* SHORT TASK
In the records below, take the part that opens with the line containing "The width and height of the screenshot is (248, 162)." and closes with the line containing "1310x875 pixels. pyautogui.click(x=913, y=29)". Put those lines into a numbered list and leave out any blank lines.

** Begin SOURCE DATA **

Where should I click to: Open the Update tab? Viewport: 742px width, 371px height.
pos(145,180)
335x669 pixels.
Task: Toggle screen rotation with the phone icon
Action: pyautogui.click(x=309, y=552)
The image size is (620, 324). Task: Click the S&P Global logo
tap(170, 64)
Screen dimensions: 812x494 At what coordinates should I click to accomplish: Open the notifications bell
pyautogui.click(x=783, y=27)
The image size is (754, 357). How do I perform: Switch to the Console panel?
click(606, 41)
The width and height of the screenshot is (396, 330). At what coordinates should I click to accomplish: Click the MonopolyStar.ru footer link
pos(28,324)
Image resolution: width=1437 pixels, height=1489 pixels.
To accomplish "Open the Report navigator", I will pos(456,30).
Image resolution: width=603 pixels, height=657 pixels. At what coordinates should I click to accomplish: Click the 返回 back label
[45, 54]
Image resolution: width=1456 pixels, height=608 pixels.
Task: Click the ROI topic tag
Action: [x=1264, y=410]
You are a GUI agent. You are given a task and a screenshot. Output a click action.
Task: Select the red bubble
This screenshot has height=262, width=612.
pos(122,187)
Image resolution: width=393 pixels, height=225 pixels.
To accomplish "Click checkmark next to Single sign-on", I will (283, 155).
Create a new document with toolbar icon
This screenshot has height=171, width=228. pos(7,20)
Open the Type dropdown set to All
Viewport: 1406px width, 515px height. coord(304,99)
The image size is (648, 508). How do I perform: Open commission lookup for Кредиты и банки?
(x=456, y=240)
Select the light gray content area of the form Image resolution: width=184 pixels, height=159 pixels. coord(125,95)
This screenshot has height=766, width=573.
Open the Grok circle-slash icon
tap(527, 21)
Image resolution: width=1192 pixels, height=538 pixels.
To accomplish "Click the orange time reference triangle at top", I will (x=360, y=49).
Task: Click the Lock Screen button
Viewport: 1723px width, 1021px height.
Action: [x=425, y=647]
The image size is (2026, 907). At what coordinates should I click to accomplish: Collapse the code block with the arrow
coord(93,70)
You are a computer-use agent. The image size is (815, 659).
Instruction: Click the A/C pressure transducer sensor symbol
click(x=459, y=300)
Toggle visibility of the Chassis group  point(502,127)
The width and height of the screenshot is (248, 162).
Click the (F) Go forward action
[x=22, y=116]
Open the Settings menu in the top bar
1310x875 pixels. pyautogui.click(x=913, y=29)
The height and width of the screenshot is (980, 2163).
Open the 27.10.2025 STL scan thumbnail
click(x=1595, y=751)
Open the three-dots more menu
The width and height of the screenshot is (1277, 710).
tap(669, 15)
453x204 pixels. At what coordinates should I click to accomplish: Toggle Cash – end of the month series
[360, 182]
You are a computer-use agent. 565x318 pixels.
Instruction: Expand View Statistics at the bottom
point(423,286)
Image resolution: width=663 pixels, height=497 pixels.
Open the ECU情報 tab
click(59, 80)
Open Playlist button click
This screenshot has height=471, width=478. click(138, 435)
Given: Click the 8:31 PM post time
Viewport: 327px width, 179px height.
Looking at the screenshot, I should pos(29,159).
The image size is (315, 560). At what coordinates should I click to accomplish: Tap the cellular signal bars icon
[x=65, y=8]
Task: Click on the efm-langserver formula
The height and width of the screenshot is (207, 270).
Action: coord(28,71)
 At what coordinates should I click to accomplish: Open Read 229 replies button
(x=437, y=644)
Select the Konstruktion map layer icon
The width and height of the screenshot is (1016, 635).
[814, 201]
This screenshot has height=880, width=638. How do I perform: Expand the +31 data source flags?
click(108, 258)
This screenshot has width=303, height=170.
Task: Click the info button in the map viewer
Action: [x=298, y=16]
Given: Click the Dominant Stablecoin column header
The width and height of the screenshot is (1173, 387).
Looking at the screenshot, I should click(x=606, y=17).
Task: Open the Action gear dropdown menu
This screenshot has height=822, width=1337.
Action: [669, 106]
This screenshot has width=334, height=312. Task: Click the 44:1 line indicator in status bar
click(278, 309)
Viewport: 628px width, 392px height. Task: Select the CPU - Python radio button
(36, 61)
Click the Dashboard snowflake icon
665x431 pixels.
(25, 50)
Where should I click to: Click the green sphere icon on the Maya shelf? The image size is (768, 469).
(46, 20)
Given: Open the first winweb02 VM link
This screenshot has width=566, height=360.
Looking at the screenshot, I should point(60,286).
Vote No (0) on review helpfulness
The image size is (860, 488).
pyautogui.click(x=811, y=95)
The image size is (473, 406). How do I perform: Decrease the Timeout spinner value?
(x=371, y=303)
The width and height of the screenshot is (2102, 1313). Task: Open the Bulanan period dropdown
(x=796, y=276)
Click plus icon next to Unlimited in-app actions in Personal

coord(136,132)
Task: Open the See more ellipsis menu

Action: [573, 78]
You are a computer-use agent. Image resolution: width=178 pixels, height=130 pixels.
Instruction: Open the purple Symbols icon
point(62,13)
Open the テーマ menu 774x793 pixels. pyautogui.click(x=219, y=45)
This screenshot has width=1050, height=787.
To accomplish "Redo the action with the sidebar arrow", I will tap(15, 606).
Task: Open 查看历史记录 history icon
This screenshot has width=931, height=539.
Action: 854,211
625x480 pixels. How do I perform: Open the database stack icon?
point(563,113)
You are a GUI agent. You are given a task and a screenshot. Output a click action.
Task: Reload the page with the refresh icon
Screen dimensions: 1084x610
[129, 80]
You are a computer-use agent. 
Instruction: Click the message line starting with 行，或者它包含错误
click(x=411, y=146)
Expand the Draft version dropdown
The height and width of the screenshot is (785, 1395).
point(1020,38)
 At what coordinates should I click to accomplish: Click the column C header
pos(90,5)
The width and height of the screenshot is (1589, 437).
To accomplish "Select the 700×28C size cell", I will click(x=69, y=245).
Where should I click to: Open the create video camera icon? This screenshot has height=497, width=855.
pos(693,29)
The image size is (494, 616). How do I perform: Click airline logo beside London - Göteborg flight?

** End SOURCE DATA **

* FINAL RESULT
1. The width and height of the screenshot is (248, 162).
2. Click the (F) Go forward action
3. [x=22, y=116]
4. Open the Settings menu in the top bar
5. 1310x875 pixels. pyautogui.click(x=913, y=29)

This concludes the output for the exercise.